Bulnes (Cabrales),
Alba SÁNCHEZ R.
«¡Viva la Virgen de las Nieves!», gritaron al unísono decenas de personas tras la misa campestre celebrada en la mañana de ayer en la plaza de la iglesia de la localidad cabraliega de Bulnes. La misa fue oficiada por el obispo auxiliar, Raúl Berzosa. Como cada 5 de agosto, Bulnes se llenó de visitantes, muchos de ellos bulneses o descendientes de bulneses que residen lejos del «pueblín». De punta en blanco, todos acudían para honrar a Nuestra Señora de las Nieves.
Desde primeras horas, los bulneses subieron comida, flores y sidra en el funicular por el que se accede al pueblo, para que todo estuviera listo cuando finalizara la puya'l ramu, tras la misa. Unos comentaban las viandas que habían traído y otros que la sidra ya estaba «en fríu»; esto es, en el río que atraviesa la localidad. Los más jóvenes, tras la corta caminata desde el funicular, se atrevían a meter los pies en las aguas cristalinas del río en el entorno de la «plaza mayor» del pueblo, como la nombró en la homilía el párroco local, Pedro Fernández.
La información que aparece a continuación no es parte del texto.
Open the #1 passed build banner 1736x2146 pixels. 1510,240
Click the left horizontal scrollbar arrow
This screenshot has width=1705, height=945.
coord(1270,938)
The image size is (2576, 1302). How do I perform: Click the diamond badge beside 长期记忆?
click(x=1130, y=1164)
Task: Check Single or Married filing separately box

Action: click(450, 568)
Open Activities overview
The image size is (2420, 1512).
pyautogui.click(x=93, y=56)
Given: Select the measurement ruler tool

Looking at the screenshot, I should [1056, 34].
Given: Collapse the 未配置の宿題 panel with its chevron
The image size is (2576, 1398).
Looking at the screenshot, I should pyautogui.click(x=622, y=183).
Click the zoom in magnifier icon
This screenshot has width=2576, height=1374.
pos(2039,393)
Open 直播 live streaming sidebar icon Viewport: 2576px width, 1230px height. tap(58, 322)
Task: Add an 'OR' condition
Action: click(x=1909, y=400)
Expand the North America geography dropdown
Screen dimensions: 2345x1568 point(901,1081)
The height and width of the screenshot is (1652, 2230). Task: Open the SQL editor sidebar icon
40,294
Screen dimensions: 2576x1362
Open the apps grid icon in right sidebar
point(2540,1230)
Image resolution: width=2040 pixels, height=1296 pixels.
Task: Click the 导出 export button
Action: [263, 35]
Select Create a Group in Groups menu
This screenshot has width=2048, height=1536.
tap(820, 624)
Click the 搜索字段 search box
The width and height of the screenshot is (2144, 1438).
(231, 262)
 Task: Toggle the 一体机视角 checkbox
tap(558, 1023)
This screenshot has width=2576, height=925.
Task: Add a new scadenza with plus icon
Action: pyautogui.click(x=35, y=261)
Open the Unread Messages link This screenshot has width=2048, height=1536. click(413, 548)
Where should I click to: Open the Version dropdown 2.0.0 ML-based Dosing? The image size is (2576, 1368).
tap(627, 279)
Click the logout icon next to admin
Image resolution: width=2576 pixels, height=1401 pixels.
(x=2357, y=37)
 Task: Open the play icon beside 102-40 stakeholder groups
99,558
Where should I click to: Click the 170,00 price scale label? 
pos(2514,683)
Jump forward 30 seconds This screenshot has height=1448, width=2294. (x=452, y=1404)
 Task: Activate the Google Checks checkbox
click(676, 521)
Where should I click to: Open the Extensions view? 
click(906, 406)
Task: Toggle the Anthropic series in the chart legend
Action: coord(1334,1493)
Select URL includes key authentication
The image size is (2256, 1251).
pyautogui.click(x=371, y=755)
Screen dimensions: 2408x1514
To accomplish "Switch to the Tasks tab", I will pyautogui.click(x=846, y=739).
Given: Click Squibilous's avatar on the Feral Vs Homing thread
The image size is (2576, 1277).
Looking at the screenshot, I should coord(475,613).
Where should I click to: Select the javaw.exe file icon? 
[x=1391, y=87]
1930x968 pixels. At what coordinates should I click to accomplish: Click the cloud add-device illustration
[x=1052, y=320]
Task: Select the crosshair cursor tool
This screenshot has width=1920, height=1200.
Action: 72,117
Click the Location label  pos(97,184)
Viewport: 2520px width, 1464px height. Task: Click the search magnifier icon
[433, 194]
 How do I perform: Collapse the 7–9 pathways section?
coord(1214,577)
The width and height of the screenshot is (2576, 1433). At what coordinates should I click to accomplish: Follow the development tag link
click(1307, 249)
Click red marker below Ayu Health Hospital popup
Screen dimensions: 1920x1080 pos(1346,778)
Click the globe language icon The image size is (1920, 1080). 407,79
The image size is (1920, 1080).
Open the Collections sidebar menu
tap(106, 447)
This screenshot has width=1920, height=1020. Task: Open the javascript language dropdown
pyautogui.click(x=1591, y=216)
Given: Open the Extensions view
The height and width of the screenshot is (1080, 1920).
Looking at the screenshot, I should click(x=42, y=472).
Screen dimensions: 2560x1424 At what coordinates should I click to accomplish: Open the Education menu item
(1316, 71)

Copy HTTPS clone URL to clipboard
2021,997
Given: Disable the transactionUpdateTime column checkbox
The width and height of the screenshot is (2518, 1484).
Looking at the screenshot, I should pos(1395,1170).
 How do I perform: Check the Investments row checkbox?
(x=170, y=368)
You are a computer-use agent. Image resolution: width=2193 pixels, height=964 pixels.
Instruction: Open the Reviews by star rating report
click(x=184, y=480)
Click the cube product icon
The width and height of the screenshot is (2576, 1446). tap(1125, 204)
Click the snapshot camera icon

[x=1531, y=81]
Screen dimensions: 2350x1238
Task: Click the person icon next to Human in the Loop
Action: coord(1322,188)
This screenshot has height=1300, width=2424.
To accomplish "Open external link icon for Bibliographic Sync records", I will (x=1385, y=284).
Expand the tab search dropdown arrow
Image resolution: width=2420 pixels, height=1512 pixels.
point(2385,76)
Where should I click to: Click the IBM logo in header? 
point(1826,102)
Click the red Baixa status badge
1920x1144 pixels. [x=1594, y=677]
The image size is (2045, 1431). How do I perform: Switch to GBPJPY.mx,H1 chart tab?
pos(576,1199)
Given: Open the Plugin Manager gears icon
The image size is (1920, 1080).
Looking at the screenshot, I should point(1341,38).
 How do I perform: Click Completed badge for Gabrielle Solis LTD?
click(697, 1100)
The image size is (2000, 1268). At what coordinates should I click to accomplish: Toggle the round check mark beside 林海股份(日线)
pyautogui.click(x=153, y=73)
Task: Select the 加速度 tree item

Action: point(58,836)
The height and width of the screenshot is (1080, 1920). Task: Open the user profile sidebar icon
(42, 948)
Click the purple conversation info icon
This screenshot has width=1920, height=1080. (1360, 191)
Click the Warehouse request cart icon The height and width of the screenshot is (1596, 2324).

Ayer eran los más jóvenes los que se metían en el río para refrescarse, pero no hace muchos años, tan sólo ocho, hacían lo propio los numerosos visitantes y lugareños que se veían obligados a recorrer a pie los varios kilómetros que separaban la localidad del resto del mundo por la complicada, pendiente y angosta Canal del Texu, único nexo de comunicación hasta que llegó el funicular.
Los integrantes del grupo de gaitas «Principado» recordaban cuando tenían que subir a pie hasta la fiesta. «Aquí todavía no llegan las orquestas y tocamos de todo con gaita y tambor para animar la fiesta», añadían. Con el tren de cable, muchos ancianos del lugar que ya no viven en el pueblo pueden volver a rendir culto a su patrona.
Bulnes, con tan sólo 25 habitantes, consigue atraer cada año a cientos de descendientes orgullosos de su origen, a los pies del Urriellu, como Salud Mier, que, aunque ya no vive en el pueblo, no deja de subir con toda la familia a traer las ofrendas a la Virgen. También Alejandro Mier llegó, como cada año, con su familia desde Bélgica, lugar al que emigraron muchos bulneses. También fueron muchos los turistas sorprendidos por la fiesta. Todos se unieron en torno a las Nieves.